Wash your hands often to reduce communicable diseases

Wash your hands often to reduce communicable diseases


Parents and caregivers should educate children on hand hygiene habits to avoid infectious diseases, says Hospital Sungai Buloh Department of Medicine head and senior infectious diseases consultant physician Datuk Dr Christopher Lee.

He advises people to wash their hands at critical times to avoid spreading germs.

“Wash your hands before eating, when preparing food, after going to the rest room or touching anything unhygienic. Washing hands helps decrease chances of spreading communicable diseases. Hand hygiene helps protect you and others around you,” said Dr Lee during Lifebuoy’s launch of the 11th Global Handwashing Day 2018 in Kuala Lumpur recently.

Children need to be taught the importance of hand hygiene from a young age, he added.
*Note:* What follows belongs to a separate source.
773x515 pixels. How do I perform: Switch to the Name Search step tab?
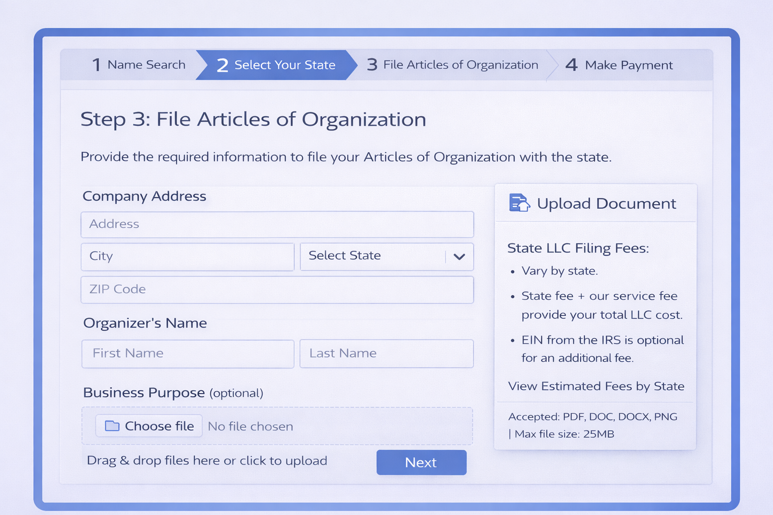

“Parents and caregivers should practise hand hygiene too because children learn from observance. Teach children to cover their mouth and nose with a tissue or handkerchief when they cough. Use a sanitiser to reduce the risk of spreading germs.”

The Health Ministry reported cumulative number of Hand Foot Mouth disease (HFMD) cases nationwide from Jan 1 to Aug 3 was 43,250. In July, two deaths were reported in Penang and Sarawak. Our nation has seen a spike in HFMD cases with an increase of 28% recorded as of June 2018 compared to the same period last year.

HFMD is an infection that typically occurs in children less than five years old. Symptoms include spots that may blister, on areas such as hands, feet, and mouth, and at times, buttocks and groin.

Without proper handwashing or disinfecting, contagious germs are passed on to the people or things they come into contact with. It is vital to advocate the necessity of handwashing with soap and teach about the impact that unclean hands have on transmission of diseases.

In 2015, Lifebuoy’s launched its School of 5 handwashing programme to instil the importance of hand hygiene among kindergarten children. The programme is designed with elements to facilitate behavioural change and form a habit change using five ways –make it understood, make it easy, make it desirable, make it a habit and make it rewarding.

Under the programme, two kindergarten teachers are nominated by their schools to conduct a handwashing week with students. They are given educational material to reinforce the message of good handwashing habits in a fun way. In three years, the programme has reached out to over 200,000 children across eight states. It includes over 4,700 teachers from 2,852 schools.

Recently, Lifebuoy took the programme to Kuching, as a pilot to increase awareness of proper handwashing hygiene among children.14,000 kindergarten children participated in the programme. The programme targeted Sarawak as the state recorded the highest incidences of HFMD in Malaysia in 2016.

“We believe that habit forming starts from young, thus our focus on educating pre-schoolers and primary school children. Our vision is to instil proper handwashing behaviour in one billion people globally by 2020,” said Unilever Malaysia beauty, personal care and home care director Vincent Chong.